Published 03/09/2022, 06:15 AM
Updated 07/09/2023, 06:31 AM

US equities failed to sustain early gains yesterday, but risk appetites returned today. Asia Pacific equities had a poor start, and Chinese, Japanese, and South Korean indices moved lower, but the equity benchmarks in Taiwan, Australia, India, and most of the smaller markets traded higher.

Taiwan's 1.1% gain was notable as foreign investors continued to be heavy sellers. Europe's Stoxx 600 was snapping a four-day drop with an impressive 3.3% gain, led by the financials, consumer discretionary, and information technology. US futures were trading 1.5-2.0% better. We note that crypto rallied strongly as well.

Benchmark yields were rising.
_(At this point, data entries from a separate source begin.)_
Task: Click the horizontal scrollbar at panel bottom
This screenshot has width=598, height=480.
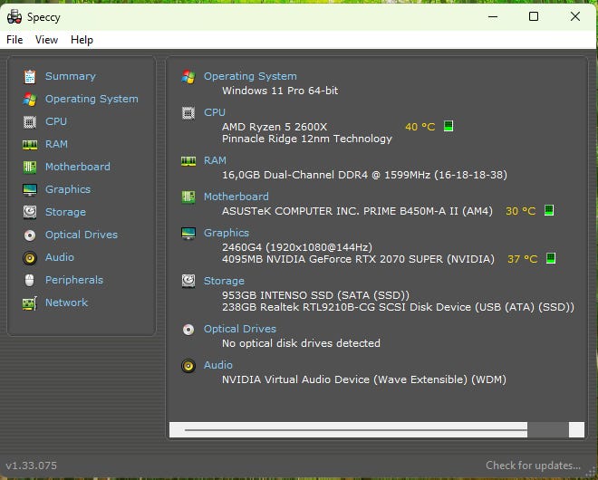Action: click(355, 429)
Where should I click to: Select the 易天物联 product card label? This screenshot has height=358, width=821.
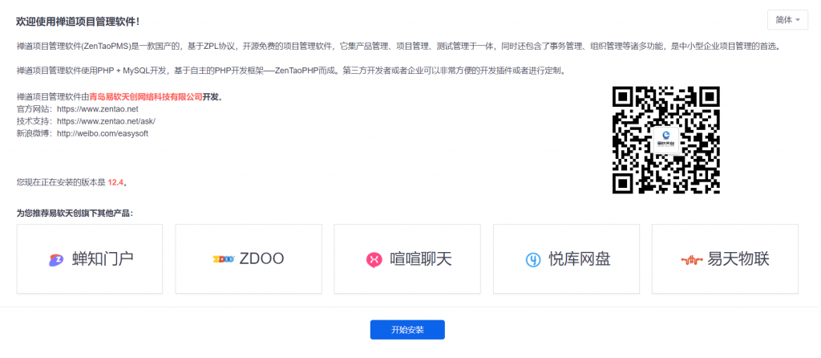click(x=738, y=259)
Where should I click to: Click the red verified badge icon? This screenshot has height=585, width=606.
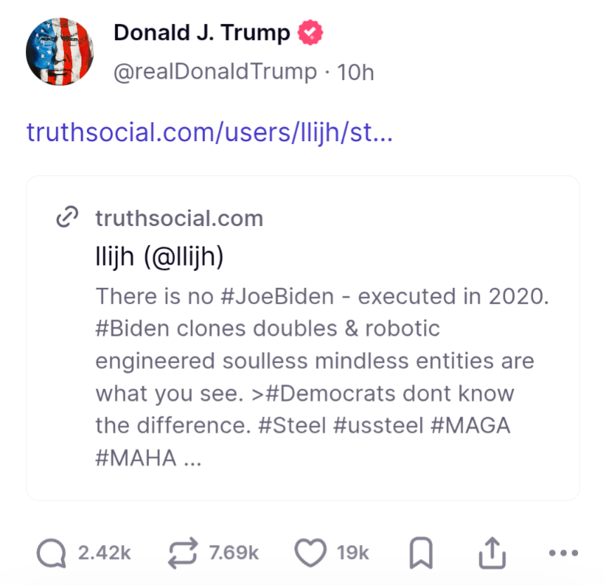310,32
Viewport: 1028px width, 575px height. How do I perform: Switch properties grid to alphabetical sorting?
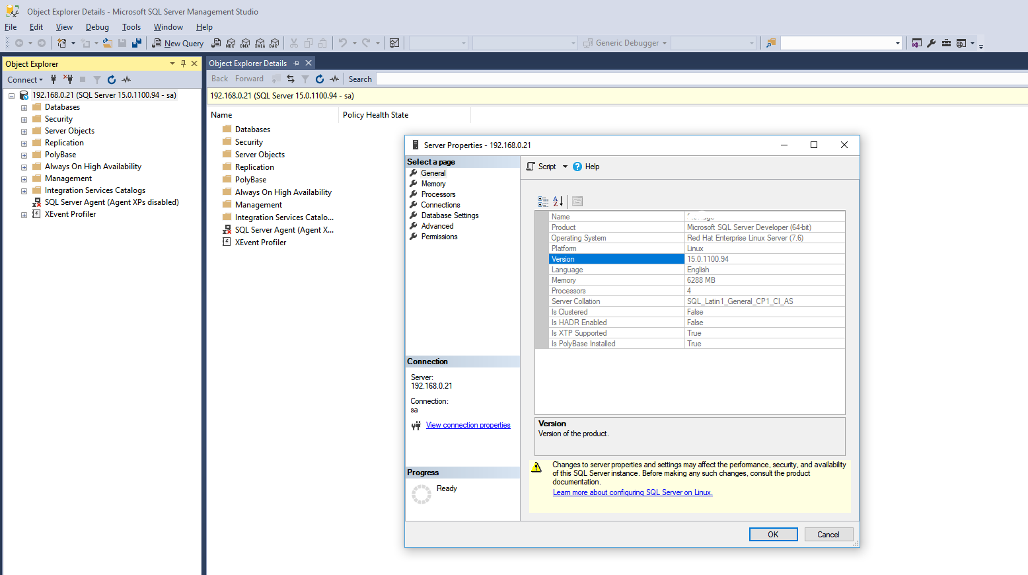pyautogui.click(x=558, y=201)
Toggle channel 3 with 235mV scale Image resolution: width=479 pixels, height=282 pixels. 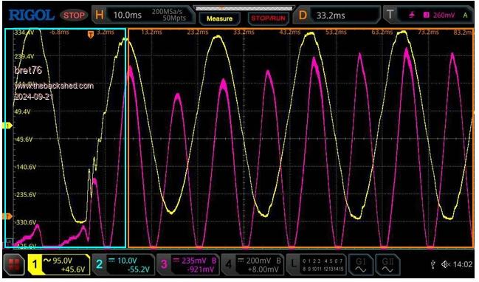pos(188,264)
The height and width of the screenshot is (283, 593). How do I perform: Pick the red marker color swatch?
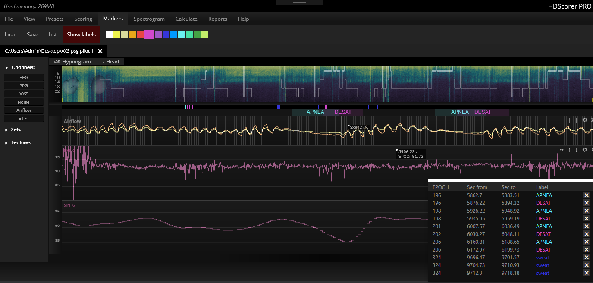coord(140,35)
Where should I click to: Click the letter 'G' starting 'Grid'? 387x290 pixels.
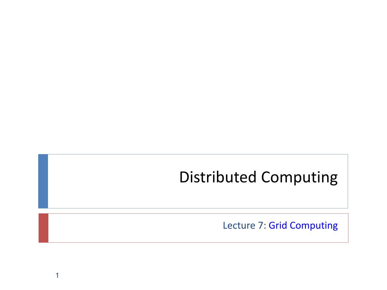click(x=272, y=225)
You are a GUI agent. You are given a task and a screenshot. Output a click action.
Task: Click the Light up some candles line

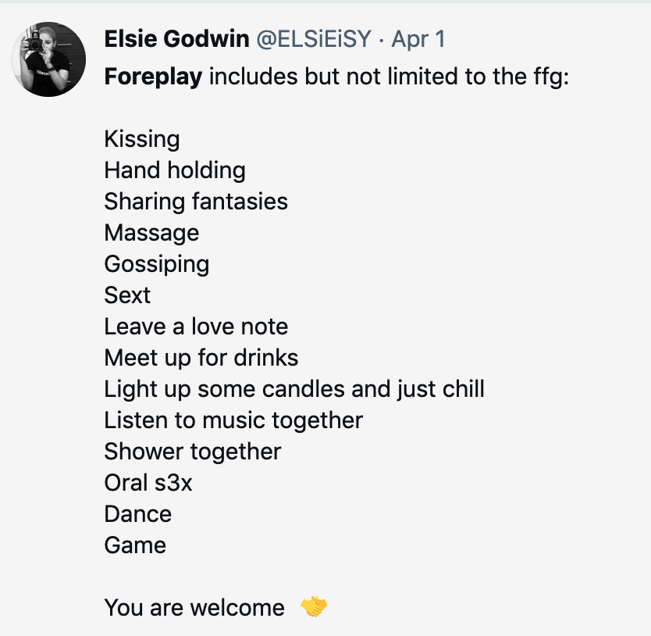click(x=294, y=390)
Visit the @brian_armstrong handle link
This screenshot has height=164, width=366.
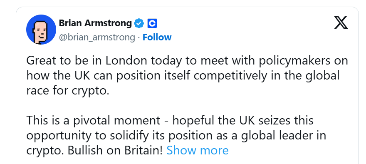pyautogui.click(x=97, y=37)
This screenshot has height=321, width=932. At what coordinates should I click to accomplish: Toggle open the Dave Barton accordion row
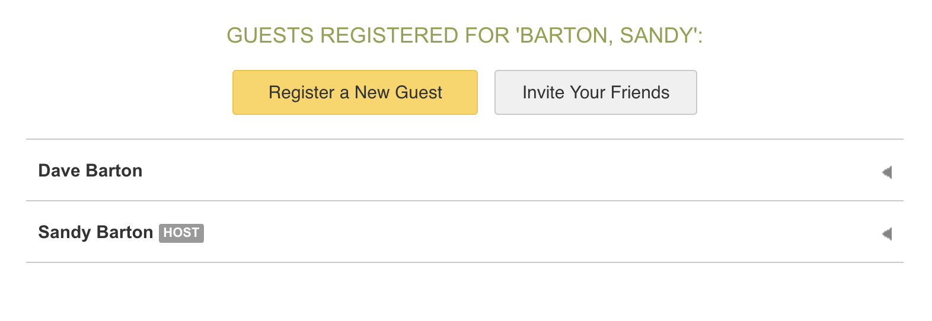click(464, 171)
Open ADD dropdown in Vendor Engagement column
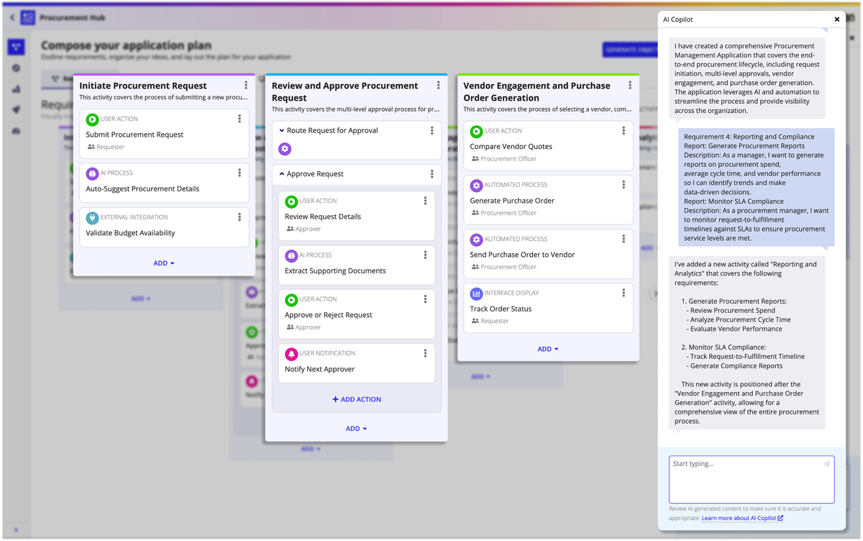Viewport: 863px width, 541px height. (548, 349)
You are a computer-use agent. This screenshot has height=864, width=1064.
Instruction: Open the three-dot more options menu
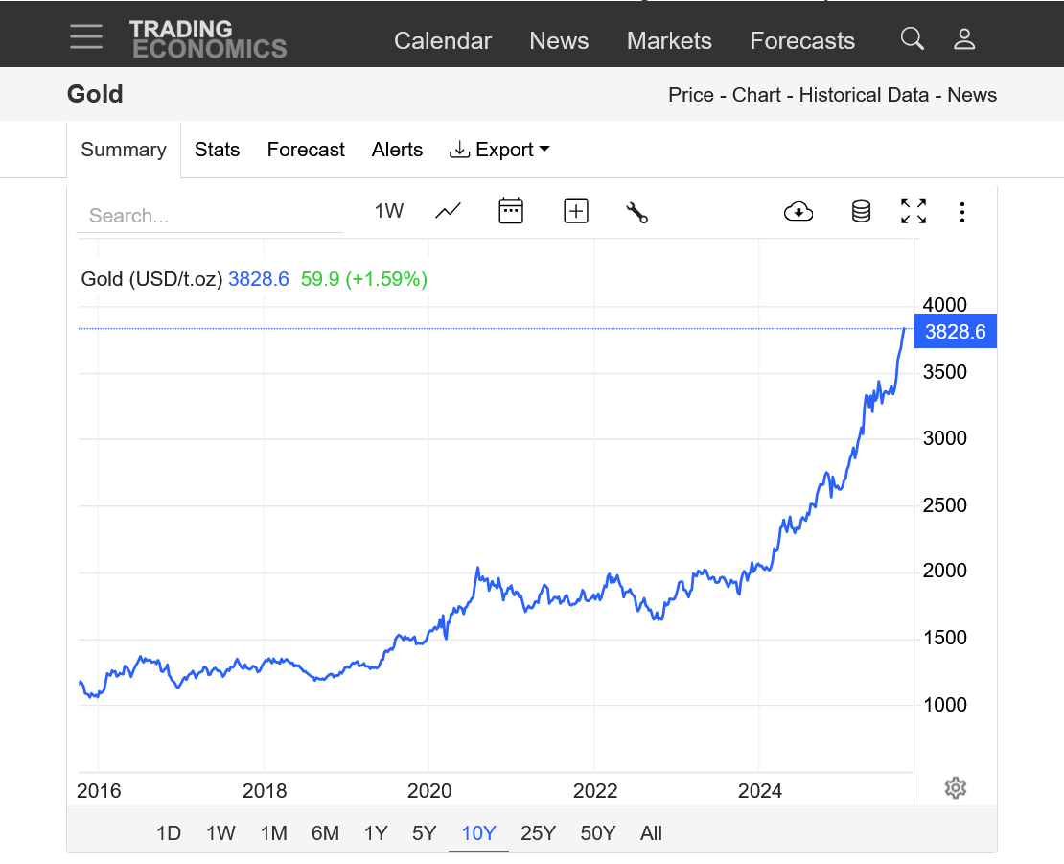962,212
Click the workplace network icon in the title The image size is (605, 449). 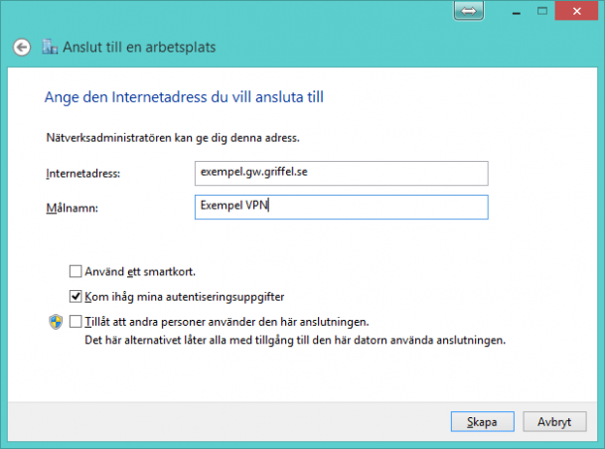(x=50, y=47)

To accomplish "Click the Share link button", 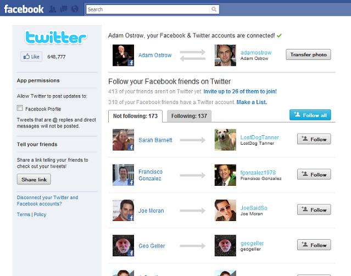I will [x=34, y=179].
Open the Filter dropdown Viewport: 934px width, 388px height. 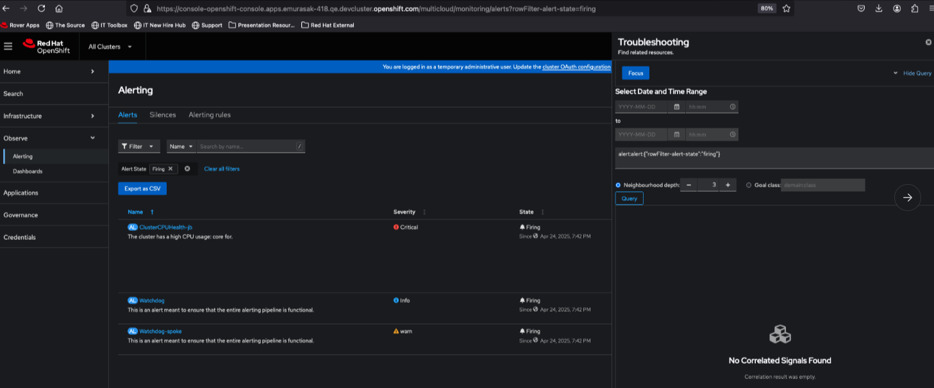pos(138,146)
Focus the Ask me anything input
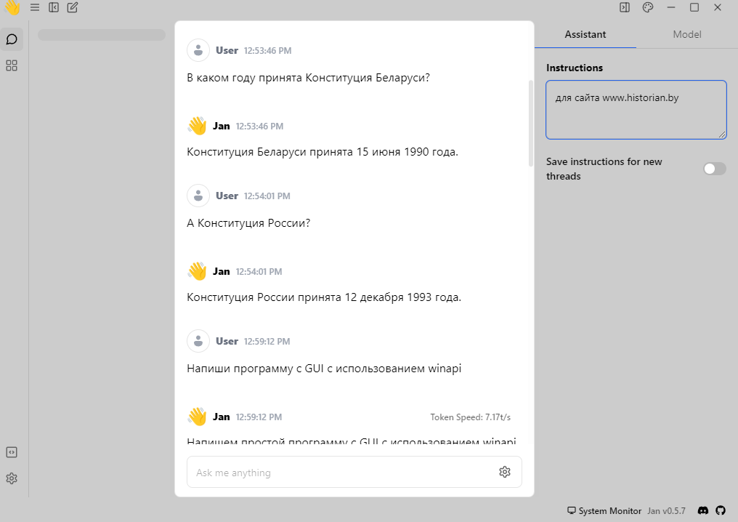738x522 pixels. pos(341,473)
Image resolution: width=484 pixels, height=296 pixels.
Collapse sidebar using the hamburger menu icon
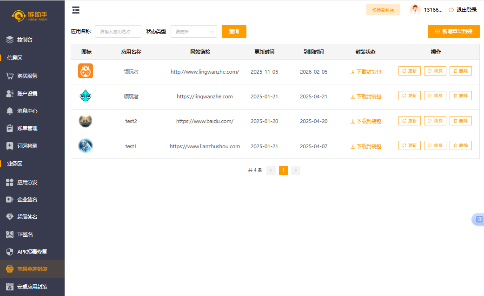(x=76, y=10)
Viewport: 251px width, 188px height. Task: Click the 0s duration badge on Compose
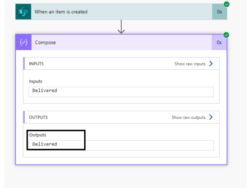coord(219,42)
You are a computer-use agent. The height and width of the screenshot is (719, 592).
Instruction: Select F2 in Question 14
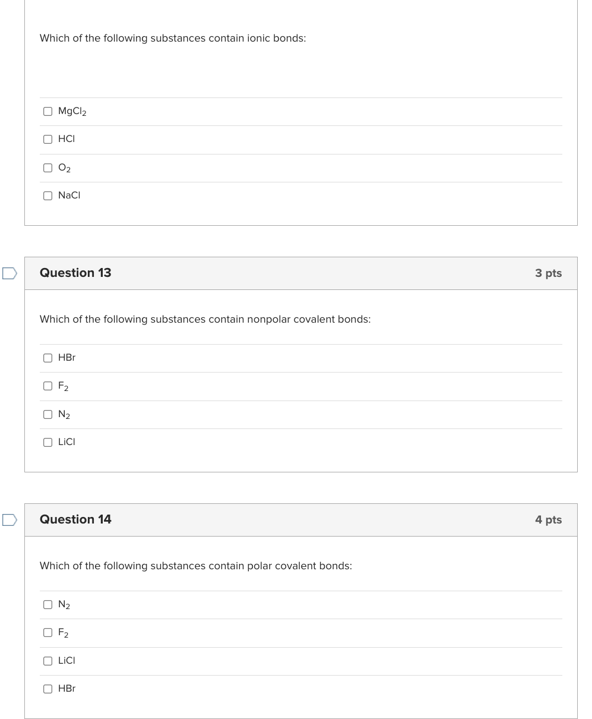tap(48, 632)

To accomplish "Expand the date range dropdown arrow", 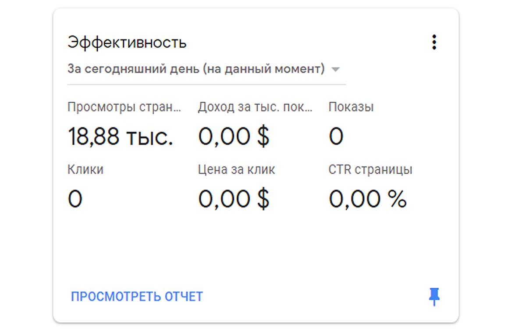I will point(336,70).
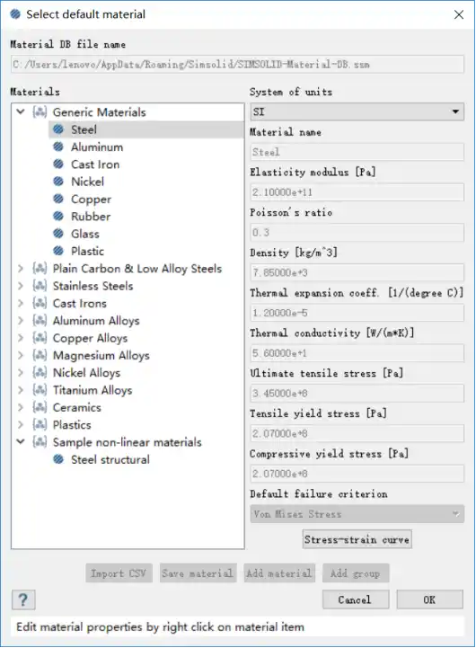Viewport: 476px width, 648px height.
Task: Collapse the Generic Materials group
Action: coord(21,111)
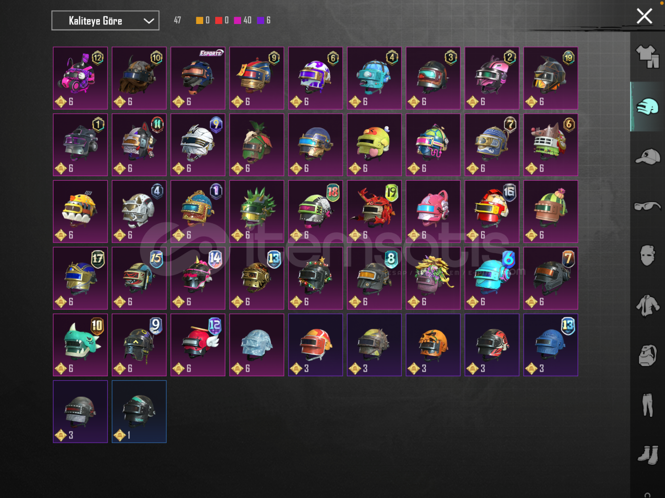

The US 10-year yield was up five basis points to 1.90%. European yields were 2-6 bp higher. China and Australia's 10-year yields reached new highs for the year.

The dollar was broadly softer. Of the majors, only the Japanese yen was weaker. The beaten-up Swedish krona was setting the pace with more than a 1% rise. The euro was testing $1.10, a three-day high. Central European currencies were leading the emerging market currencies.

Gold peaked yesterday near $2070.50 and was coming off that high. It was near $2011 near midday in Europe. April WTI was below $122 after reaching $130.50 yesterday. US natural gas was a little softer, down 10% in the past two sessions, while the European natgas benchmark was off 15.5% and was lower on the week.

Nickel was limit up in Shanghai and was not expected to rest this week in London. Iron ore prices eased, while copper was lower for the third consecutive session. May wheat was off around 5.5%.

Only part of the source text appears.